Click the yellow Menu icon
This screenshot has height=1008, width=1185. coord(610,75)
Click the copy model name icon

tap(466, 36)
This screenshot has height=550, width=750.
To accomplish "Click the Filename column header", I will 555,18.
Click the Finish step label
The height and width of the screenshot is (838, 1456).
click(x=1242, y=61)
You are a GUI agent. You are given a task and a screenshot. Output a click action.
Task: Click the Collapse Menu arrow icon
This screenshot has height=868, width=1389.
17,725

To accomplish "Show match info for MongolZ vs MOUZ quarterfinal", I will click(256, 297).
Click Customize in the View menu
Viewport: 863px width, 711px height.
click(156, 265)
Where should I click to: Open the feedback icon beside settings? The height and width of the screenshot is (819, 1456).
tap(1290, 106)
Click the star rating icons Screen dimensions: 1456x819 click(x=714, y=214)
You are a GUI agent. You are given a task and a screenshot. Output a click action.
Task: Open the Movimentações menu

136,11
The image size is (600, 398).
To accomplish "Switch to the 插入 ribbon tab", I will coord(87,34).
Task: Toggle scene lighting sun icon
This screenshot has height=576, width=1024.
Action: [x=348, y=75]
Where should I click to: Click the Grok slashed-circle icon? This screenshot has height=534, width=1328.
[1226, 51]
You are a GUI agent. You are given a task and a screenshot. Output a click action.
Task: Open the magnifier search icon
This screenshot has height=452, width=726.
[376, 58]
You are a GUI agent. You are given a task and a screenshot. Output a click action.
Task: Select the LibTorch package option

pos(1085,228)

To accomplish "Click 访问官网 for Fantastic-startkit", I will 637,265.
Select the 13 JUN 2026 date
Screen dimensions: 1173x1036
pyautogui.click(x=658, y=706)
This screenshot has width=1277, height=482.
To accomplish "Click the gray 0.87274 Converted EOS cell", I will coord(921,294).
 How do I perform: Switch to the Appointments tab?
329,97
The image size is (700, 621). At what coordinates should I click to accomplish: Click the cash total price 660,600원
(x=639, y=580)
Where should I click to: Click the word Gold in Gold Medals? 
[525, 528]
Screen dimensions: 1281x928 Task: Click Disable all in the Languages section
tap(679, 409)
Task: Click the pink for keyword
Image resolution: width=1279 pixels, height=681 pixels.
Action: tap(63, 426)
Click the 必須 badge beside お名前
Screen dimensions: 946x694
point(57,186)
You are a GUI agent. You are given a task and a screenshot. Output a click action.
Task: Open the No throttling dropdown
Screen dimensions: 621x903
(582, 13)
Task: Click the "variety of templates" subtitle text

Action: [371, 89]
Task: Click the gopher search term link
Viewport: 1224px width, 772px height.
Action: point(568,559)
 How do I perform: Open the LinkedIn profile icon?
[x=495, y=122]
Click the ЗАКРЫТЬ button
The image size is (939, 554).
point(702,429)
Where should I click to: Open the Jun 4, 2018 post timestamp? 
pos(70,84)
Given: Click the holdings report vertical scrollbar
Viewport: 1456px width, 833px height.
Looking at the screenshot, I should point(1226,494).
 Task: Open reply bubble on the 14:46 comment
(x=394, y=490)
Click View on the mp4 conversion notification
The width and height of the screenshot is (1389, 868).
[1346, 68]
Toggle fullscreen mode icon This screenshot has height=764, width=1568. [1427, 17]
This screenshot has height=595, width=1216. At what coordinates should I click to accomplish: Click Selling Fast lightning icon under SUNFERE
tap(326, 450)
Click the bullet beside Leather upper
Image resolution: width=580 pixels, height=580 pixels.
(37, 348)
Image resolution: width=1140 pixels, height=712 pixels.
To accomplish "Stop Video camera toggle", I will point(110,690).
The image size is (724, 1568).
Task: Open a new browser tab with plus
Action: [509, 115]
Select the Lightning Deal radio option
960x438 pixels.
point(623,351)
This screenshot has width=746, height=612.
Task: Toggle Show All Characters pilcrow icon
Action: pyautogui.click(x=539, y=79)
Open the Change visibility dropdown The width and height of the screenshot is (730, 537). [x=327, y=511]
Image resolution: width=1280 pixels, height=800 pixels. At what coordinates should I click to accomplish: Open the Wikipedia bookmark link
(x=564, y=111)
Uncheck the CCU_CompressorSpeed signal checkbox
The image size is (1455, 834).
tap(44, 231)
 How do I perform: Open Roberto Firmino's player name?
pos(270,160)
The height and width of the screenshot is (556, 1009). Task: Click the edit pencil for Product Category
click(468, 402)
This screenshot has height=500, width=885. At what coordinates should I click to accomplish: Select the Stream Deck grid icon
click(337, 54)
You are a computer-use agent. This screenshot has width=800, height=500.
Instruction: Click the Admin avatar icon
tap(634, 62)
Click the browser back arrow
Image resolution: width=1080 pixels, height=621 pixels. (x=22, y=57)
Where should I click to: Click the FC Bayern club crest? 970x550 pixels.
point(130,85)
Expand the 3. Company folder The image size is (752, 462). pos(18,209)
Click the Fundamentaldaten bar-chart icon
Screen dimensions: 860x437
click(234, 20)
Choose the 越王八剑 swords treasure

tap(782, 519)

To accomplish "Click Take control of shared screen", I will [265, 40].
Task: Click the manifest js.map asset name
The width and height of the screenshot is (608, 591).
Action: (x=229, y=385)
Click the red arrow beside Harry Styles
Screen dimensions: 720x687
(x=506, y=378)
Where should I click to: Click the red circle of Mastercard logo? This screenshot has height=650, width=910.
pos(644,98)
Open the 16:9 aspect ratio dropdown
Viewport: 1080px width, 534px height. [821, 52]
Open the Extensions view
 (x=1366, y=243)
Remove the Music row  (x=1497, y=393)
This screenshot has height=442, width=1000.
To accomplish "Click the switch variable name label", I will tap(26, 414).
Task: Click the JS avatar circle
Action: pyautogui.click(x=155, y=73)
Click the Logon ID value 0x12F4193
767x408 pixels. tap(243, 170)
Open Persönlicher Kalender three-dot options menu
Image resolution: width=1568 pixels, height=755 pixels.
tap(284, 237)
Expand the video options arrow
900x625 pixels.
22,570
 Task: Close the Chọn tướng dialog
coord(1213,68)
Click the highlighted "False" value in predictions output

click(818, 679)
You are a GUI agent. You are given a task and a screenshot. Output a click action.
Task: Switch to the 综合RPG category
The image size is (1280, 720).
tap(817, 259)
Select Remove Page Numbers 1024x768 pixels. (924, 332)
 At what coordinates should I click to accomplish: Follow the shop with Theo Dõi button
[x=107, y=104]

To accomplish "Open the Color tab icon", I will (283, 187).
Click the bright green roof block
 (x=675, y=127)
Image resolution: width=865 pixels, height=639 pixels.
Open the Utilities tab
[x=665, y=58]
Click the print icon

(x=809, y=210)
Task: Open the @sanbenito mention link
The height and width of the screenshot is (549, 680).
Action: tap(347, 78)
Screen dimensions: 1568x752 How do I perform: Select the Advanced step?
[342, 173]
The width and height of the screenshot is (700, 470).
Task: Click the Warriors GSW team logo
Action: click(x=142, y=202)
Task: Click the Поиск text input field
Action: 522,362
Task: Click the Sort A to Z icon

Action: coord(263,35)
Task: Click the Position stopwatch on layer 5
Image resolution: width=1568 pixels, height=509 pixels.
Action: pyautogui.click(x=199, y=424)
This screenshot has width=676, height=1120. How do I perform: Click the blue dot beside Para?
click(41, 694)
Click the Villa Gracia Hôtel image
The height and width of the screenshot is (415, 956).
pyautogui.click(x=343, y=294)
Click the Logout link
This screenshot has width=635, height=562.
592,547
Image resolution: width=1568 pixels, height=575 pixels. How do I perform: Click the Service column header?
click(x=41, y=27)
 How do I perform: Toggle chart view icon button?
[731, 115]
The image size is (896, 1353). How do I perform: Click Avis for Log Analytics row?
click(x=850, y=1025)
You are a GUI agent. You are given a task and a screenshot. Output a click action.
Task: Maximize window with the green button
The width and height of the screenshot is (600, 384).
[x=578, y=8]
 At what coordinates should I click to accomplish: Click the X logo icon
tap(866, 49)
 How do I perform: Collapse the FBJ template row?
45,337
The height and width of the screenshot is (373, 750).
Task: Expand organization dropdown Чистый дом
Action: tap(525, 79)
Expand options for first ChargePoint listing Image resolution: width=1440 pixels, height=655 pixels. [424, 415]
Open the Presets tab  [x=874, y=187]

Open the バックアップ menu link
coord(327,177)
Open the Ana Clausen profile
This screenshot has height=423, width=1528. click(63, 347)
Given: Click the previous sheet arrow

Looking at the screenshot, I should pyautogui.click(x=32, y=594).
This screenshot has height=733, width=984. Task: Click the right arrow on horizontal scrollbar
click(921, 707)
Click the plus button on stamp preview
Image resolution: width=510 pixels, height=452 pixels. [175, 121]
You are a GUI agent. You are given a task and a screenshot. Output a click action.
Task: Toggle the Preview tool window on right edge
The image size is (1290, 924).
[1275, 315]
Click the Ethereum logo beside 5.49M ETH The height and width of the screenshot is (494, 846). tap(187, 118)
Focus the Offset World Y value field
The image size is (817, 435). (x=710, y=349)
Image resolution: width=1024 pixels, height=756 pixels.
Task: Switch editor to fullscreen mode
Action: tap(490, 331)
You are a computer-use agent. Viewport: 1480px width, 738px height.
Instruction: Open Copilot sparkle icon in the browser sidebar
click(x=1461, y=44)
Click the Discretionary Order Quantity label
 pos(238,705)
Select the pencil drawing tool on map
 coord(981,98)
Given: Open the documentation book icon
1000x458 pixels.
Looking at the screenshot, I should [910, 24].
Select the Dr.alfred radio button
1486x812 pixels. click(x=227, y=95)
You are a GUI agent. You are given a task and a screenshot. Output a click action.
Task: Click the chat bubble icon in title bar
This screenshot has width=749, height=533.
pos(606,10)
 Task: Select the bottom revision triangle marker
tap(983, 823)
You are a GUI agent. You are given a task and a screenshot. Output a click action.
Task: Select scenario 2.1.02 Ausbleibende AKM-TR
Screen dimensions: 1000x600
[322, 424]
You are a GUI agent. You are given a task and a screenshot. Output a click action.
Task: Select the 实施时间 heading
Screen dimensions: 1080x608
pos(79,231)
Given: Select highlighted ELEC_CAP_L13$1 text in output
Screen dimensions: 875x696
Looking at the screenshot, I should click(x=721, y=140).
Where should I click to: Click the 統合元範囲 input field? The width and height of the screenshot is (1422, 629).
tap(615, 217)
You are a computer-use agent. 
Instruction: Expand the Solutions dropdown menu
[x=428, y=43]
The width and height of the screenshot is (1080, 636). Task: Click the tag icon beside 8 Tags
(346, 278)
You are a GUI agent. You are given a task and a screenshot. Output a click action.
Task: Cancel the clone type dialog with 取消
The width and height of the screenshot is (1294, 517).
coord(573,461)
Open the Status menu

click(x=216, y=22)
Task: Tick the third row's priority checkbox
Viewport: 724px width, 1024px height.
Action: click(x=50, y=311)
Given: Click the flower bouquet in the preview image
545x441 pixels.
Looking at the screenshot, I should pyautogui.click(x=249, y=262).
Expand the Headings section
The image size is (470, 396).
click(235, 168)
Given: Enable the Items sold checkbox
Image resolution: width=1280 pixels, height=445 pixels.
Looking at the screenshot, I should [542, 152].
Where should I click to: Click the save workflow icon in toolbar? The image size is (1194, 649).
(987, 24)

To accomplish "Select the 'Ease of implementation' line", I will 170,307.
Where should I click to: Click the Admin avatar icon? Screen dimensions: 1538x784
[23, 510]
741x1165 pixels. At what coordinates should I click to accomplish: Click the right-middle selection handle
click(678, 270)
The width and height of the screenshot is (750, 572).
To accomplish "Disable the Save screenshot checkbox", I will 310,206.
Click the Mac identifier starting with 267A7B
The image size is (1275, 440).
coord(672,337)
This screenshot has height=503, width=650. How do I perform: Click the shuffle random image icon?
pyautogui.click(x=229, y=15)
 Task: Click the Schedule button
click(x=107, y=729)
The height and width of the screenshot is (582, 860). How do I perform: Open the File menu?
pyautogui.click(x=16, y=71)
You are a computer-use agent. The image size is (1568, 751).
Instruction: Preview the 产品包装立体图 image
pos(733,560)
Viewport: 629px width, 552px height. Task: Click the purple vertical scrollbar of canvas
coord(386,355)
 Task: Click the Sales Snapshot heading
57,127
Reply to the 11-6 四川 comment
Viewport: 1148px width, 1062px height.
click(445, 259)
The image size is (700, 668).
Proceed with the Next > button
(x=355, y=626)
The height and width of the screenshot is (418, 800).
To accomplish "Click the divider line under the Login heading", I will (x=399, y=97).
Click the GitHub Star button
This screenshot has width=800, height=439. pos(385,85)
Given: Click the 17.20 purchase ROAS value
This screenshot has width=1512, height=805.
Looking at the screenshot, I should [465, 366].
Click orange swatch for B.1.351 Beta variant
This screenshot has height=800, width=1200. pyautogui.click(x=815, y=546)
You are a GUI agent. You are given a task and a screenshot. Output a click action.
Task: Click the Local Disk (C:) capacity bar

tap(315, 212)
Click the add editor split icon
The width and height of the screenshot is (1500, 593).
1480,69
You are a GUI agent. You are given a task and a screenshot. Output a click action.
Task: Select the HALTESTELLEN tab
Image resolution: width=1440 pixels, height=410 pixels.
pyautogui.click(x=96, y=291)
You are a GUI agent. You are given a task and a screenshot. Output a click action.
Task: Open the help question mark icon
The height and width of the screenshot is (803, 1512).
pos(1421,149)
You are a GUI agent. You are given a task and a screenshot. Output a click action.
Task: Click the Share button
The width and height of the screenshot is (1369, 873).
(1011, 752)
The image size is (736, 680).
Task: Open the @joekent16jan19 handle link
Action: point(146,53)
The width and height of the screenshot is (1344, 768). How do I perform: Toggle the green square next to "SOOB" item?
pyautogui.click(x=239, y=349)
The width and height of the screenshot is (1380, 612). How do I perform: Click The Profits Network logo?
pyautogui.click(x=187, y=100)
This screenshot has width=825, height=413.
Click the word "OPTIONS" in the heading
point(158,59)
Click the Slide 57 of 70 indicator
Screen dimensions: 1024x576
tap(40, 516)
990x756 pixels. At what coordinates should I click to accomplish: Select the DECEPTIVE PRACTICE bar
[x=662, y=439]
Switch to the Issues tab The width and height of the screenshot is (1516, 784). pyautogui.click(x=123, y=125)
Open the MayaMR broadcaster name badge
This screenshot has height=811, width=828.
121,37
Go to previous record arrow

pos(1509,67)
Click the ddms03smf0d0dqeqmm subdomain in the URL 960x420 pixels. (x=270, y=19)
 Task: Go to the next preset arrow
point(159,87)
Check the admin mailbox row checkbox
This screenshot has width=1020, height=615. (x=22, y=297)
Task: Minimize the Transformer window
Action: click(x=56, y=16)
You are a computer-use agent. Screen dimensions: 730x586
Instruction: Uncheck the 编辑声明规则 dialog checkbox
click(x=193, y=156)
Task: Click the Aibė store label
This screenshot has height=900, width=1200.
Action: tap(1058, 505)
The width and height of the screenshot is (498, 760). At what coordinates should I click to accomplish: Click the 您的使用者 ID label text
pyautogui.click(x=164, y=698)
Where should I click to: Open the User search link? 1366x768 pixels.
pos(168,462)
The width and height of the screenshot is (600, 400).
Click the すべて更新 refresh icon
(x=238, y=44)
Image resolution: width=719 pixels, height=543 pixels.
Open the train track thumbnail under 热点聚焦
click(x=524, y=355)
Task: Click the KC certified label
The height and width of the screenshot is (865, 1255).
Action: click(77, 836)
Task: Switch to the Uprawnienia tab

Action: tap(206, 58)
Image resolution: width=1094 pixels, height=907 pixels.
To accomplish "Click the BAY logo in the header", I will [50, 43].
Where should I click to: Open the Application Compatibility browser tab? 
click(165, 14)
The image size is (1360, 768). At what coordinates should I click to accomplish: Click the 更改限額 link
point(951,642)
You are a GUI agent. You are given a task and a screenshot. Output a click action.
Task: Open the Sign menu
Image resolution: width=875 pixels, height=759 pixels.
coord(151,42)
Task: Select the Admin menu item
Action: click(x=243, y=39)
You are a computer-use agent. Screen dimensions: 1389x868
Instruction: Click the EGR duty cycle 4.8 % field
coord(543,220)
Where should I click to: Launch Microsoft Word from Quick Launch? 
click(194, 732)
-- -- --
What you are asked to do
Your task is to reproduce, exactly and exclusively, the lines from the one holding "Click the すべて更新 refresh icon" through the final line of the listing.

Solved exercise
Click the すべて更新 refresh icon
(x=238, y=44)
Image resolution: width=719 pixels, height=543 pixels.
Open the train track thumbnail under 热点聚焦
click(x=524, y=355)
Task: Click the KC certified label
The height and width of the screenshot is (865, 1255).
Action: click(77, 836)
Task: Switch to the Uprawnienia tab

Action: tap(206, 58)
Image resolution: width=1094 pixels, height=907 pixels.
To accomplish "Click the BAY logo in the header", I will [50, 43].
Where should I click to: Open the Application Compatibility browser tab? 
click(165, 14)
The image size is (1360, 768). At what coordinates should I click to accomplish: Click the 更改限額 link
point(951,642)
You are a GUI agent. You are given a task and a screenshot. Output a click action.
Task: Open the Sign menu
Image resolution: width=875 pixels, height=759 pixels.
coord(151,42)
Task: Select the Admin menu item
Action: click(x=243, y=39)
You are a computer-use agent. Screen dimensions: 1389x868
Instruction: Click the EGR duty cycle 4.8 % field
coord(543,220)
Where should I click to: Launch Microsoft Word from Quick Launch? 
click(194, 732)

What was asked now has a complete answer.